Wednesday, June 8, 2011

Did gas prices cause the bad news on jobs?

By STEPHEN F. HAYES


After struggling to come up with an explanation that doesn't admit a policy failure, the White House seems to have settled on an answer to questions about what led to the grim unemployment numbers last week: Gas prices. The president said the other day that the latest jobs numbers are a "blip" caused by "headwinds" facing the U.S. economy—the "most prominent" of those headwinds comes from "gas prices." It's an argument that certainly fits with the administration's political case against oil companies. Is it true?

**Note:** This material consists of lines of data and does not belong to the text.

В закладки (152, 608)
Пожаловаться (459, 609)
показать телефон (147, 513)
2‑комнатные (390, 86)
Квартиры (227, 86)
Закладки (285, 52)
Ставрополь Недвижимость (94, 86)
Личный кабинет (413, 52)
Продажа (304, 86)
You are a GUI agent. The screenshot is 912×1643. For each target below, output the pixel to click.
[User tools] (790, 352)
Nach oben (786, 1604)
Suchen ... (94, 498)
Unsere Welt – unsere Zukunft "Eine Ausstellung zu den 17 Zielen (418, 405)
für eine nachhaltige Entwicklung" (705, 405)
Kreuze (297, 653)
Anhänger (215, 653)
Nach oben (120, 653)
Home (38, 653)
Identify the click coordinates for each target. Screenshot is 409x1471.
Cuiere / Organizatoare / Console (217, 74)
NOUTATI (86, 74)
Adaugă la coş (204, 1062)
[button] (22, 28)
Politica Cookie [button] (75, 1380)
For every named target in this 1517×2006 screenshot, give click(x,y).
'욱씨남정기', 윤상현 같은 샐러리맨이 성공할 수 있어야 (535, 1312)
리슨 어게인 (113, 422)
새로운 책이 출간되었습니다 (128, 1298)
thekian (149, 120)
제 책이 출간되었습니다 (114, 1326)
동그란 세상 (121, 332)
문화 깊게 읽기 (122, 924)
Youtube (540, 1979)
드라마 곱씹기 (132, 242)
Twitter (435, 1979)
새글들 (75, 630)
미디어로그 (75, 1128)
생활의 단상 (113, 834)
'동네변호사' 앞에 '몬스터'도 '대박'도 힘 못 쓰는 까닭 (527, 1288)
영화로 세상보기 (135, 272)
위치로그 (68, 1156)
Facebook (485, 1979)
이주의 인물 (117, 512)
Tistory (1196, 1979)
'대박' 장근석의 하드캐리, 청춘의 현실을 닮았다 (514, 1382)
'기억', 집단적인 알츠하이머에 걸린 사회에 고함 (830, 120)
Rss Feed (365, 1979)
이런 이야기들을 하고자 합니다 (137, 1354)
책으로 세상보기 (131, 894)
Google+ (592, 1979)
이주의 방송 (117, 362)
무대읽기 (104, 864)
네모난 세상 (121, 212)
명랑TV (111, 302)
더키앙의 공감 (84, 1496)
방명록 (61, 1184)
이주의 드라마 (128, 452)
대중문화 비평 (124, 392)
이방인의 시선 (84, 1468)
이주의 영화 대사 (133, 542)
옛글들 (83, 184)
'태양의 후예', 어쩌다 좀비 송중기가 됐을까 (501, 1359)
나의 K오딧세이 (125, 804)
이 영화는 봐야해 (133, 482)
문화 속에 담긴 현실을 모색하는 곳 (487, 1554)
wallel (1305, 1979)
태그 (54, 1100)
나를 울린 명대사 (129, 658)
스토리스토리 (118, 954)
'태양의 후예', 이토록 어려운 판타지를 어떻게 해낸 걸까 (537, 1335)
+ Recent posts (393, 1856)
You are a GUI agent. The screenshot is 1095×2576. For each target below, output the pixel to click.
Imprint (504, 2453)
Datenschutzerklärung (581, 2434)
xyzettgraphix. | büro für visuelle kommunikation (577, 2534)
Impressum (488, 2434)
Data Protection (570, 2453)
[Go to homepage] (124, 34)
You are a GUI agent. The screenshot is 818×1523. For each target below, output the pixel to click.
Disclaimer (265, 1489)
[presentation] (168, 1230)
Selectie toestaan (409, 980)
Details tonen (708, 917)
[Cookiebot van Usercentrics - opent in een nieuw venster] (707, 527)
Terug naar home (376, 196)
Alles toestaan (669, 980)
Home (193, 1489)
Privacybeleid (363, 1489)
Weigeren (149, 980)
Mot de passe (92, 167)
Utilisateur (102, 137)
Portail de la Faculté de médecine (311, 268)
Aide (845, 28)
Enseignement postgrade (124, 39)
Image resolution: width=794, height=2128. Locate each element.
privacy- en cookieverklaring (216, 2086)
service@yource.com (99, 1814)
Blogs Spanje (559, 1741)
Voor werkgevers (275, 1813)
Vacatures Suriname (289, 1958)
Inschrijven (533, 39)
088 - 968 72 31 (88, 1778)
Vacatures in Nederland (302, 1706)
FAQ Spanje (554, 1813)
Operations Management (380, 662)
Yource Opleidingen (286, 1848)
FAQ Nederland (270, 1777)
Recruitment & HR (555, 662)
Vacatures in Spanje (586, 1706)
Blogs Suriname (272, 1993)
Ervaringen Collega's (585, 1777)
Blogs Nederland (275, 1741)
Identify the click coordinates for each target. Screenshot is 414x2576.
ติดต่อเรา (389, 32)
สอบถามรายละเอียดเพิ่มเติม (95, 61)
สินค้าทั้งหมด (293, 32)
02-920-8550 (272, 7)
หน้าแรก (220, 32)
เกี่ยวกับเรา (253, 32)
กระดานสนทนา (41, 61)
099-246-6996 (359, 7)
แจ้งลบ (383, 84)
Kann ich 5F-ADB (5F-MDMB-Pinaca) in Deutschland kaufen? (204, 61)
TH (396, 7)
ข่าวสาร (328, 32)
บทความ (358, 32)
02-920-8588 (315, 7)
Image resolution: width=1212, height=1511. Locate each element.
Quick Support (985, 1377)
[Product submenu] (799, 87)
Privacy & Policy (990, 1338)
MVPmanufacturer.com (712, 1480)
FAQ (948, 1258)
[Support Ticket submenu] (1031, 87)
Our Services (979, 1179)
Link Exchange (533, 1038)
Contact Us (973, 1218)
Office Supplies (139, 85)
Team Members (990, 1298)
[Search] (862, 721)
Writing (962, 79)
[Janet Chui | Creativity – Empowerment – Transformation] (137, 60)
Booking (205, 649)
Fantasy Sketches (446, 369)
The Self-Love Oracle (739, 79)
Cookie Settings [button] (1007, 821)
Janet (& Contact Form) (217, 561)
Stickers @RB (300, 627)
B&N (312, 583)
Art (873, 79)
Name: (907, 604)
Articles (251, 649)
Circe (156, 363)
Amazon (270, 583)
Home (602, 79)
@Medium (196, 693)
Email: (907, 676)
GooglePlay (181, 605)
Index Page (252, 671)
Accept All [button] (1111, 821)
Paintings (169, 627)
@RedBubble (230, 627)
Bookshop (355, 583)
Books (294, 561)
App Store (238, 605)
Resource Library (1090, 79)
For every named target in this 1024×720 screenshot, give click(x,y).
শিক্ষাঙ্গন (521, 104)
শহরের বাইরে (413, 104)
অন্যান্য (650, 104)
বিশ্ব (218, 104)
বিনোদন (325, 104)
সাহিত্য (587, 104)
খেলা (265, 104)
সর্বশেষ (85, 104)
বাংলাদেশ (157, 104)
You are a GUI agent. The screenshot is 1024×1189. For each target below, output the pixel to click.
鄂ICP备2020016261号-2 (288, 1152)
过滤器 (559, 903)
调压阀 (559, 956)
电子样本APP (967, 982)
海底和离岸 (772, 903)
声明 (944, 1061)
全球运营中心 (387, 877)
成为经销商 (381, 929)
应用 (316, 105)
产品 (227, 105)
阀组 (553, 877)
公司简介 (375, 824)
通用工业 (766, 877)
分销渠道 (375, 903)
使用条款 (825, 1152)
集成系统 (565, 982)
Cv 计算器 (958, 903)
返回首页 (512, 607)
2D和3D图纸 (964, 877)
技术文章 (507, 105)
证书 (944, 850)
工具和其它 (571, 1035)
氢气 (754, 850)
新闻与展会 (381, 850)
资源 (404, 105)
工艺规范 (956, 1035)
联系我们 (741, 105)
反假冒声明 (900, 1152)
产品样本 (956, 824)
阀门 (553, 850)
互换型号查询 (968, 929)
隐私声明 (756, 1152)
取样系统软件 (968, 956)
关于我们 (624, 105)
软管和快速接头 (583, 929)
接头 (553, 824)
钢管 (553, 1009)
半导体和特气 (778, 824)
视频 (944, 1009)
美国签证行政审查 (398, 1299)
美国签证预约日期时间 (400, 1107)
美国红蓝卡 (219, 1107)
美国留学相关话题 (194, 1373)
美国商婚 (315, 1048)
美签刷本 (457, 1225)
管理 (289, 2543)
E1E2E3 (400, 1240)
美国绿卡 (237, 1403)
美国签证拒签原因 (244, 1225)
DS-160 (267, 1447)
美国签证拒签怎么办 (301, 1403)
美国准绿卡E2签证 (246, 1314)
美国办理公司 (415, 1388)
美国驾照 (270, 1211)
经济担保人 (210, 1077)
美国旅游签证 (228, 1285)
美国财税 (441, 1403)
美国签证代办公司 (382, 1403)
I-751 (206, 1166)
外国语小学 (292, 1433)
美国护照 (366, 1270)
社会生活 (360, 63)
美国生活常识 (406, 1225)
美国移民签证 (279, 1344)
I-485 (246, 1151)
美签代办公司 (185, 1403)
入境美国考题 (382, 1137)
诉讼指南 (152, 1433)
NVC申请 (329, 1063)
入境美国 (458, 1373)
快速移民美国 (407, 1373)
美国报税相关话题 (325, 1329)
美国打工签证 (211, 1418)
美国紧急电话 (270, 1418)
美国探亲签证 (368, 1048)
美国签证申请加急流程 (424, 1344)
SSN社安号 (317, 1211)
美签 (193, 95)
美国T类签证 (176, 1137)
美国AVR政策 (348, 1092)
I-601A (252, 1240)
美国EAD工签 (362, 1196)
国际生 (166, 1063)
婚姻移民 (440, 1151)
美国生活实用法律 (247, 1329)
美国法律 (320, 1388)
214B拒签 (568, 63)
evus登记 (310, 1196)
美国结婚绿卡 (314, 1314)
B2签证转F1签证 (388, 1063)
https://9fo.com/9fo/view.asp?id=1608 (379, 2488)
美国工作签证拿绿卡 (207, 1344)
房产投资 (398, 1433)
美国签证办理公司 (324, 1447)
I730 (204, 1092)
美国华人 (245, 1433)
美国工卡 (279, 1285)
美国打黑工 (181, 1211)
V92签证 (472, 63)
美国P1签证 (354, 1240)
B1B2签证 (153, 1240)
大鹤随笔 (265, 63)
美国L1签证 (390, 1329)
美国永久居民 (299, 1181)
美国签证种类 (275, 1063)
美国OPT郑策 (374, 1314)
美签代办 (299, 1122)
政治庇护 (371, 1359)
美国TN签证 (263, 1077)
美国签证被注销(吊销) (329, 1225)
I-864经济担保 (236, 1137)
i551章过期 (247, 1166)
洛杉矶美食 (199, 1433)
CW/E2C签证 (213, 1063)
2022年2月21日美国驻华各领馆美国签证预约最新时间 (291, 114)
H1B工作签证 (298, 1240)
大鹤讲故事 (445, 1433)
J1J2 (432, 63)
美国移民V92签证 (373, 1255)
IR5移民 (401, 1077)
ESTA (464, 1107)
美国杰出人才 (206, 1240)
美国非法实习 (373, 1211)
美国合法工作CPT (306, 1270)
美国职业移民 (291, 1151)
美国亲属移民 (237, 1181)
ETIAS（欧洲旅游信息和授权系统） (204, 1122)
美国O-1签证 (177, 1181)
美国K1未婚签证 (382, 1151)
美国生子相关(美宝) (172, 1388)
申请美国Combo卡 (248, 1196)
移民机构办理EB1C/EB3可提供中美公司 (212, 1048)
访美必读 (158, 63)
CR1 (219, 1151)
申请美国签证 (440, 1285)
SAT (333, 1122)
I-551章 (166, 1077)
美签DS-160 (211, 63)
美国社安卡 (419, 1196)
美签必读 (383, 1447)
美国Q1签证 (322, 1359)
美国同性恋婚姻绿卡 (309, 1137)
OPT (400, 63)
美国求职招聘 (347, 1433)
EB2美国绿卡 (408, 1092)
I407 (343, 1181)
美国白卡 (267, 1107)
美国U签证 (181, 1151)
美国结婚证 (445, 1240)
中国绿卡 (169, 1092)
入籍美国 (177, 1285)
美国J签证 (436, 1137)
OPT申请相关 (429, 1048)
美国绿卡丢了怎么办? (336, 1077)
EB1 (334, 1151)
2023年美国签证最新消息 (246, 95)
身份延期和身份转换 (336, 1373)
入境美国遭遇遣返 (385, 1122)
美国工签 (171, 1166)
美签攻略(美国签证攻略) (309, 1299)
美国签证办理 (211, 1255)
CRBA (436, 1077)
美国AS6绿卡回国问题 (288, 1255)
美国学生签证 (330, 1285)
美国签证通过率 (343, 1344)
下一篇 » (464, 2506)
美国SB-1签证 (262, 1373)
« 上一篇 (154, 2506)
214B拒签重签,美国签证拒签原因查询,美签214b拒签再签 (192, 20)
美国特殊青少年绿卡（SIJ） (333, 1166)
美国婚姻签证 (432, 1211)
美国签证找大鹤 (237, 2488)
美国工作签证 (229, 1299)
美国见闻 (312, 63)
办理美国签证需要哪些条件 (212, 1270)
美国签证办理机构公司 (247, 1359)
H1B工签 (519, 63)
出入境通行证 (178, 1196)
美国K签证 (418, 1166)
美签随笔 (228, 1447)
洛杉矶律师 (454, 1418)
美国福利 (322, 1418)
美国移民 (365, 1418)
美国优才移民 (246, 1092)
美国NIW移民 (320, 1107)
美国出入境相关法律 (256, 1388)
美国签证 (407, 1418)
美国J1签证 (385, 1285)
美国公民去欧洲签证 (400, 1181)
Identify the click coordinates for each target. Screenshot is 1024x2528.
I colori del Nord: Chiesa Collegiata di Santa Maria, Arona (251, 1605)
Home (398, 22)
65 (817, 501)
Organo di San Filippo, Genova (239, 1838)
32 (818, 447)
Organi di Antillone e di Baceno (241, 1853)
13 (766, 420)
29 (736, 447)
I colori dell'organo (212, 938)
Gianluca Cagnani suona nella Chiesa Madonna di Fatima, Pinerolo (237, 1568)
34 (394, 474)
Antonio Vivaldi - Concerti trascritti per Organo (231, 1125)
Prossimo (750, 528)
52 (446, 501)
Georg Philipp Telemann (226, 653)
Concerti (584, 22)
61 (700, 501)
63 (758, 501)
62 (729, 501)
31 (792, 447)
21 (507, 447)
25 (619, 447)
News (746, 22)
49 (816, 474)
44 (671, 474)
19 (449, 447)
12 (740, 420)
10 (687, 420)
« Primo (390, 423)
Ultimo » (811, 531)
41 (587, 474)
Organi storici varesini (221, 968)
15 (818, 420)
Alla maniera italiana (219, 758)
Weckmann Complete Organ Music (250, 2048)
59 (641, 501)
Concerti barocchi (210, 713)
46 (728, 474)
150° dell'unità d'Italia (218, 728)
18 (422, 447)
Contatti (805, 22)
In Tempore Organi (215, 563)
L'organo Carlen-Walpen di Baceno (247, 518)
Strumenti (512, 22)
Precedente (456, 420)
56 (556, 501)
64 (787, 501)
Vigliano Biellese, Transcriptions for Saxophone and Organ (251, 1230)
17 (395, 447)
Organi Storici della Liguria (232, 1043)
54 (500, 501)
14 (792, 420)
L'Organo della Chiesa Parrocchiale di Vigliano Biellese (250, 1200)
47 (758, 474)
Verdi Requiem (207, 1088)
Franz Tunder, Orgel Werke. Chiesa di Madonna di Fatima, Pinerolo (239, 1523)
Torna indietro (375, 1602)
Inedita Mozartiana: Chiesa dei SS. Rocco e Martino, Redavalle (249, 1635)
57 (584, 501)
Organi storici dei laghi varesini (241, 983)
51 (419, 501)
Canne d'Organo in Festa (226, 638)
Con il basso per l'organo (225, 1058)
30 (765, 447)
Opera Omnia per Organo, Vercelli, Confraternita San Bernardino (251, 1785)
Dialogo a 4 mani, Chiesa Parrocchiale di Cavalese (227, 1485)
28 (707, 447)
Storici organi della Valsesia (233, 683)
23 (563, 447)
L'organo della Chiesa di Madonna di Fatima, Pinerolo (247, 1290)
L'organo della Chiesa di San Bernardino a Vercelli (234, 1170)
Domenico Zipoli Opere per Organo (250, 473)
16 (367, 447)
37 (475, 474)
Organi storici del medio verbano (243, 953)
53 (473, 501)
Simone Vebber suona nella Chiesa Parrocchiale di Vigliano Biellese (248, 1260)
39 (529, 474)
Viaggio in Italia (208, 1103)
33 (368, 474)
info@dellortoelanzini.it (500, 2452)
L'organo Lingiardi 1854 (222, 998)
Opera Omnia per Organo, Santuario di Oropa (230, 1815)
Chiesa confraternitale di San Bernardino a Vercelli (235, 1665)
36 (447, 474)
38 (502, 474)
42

One problem: After four consecutive months of increases, gas prices went down in May. (See here.) In January, the average self-serve price rose from a little over $3.00 per gallon to $3.15. In February, it rose from $3.15 to $3.55. In March, it spiked from $3.55 to almost $3.80. In April prices went from $3.80 to nearly $3.95. In May, however, gas prices declined—from about $3.95 to $3.77. So if rising gas prices were truly the cause of additional unemployment, we would have seen these problems show up earlier this year. We didn't. In each of the four preceding months, the economy added near or above 200,000 jobs—despite gas prices rising quickly. And then in May, when gas prices fell, the economy added just 54,000 jobs. So the best month of the year on gas prices (at least in terms of trends) was the worst month of the year for jobs.

So the president's explanation doesn't work.